If you don't care about the parameter's type, do something like this WriteValue("micks machine");
. But than don't do any tricks like formatting integer differntly than strings, etc., just plain write the string you get and let the caller do translations. (type 0)
I would never do something like your type 1. Why? you mentioned some reasons (type-safety). But also for readability: you would end up doing swtiches or if-then-elses. And, if you care about clean code, you would also end up writing private helper methods with a signature like WriteMachineName("Micks machine");
(as in type 2).
I would prefer type 2, maybe mixed with type 0 for simple types, e.g. WritePlain("Micks machine"); WriteNumber(3.4);
Note: in type 1 and 2, you move some of your business code to those methods. That's neither good nor bad, but you must choose if it is applicable for your case (coherence). In contrast type 0 keeps the transformation-logic from a type to a string within that class.
Upvotes: 0
Reputation: 1580
It depends :)
Also, a third possibility would be to do both: Have a generic WriteValue()
and a specific 'WriteSleepDelay()which in turn calls
WriteValue()` with the correct parameters. This can make sense if the implementation of these methods is rather complex, i.e. if you'd have much redundant code unless you concentrate it into the generic method.
For a (presumably) simple thing like WriteValue
I'd go with separate methods for simplicity.
Update: For an inheritance hierarchy it would make sense to have the generic method in the base interface. The derived classes can then add additional type-safe methods (e.g. WriteSleepDelay()
) that make sense for them only.
Or you might want to have a WriteValue(Object value)
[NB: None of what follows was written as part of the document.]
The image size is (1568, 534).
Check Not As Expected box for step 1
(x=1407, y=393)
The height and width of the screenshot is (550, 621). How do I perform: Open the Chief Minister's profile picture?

in the base class that's overridden with an appropriate typesafe variant in the children (e.g. WriteValue(Integer)
in child class SleepTimer
). Most likely this won't make sense in your concrete case, but for other situations it can be ideal.
Upvotes: 0
Reputation: 439
I'm coming from a Python background, but I would actually pick both options. Make the WriteValue function, and let it do all the heavy lifting. Then, write the WriteMachineName and WriteSleepDelay functions as simple wrappers around WriteValue. This way, you'll be able to use the shorthand function for all functions that are used often, and the long version for everything that isn't called that often.
You might want to make the way this works explicit in the documentation though, so people who'll have to work with it after you know how and why you did this.
Also: I don't know how expensive function calls are in C#. If they are very expensive (in CPU time), you might want to always go with type 1.